BRIEF:
Would you give the number of lines below in which the string "button" appears? Nothing else is needed.

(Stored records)
○ ○ ○ ○ ○

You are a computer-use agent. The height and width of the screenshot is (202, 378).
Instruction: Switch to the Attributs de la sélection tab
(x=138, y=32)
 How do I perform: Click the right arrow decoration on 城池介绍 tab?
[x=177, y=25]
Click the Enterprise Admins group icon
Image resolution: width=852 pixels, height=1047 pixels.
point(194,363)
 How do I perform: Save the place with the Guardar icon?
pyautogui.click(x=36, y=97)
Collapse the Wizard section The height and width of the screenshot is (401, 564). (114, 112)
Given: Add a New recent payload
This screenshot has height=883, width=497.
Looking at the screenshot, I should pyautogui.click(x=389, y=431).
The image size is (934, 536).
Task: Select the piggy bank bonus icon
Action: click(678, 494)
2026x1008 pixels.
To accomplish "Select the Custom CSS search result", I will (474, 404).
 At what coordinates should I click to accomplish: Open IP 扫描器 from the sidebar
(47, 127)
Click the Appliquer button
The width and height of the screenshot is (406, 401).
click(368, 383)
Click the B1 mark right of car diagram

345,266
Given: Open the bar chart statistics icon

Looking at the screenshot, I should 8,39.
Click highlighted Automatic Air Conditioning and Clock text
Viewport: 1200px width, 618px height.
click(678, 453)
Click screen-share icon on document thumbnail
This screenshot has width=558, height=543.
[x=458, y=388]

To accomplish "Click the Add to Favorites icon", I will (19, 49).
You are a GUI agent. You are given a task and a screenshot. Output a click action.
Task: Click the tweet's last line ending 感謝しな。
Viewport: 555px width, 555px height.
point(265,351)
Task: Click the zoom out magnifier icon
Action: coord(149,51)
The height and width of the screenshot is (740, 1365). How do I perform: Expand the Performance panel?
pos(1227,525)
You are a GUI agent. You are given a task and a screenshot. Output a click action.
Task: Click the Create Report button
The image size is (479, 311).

○ ○ ○ ○ ○

TASK SOLUTION:
2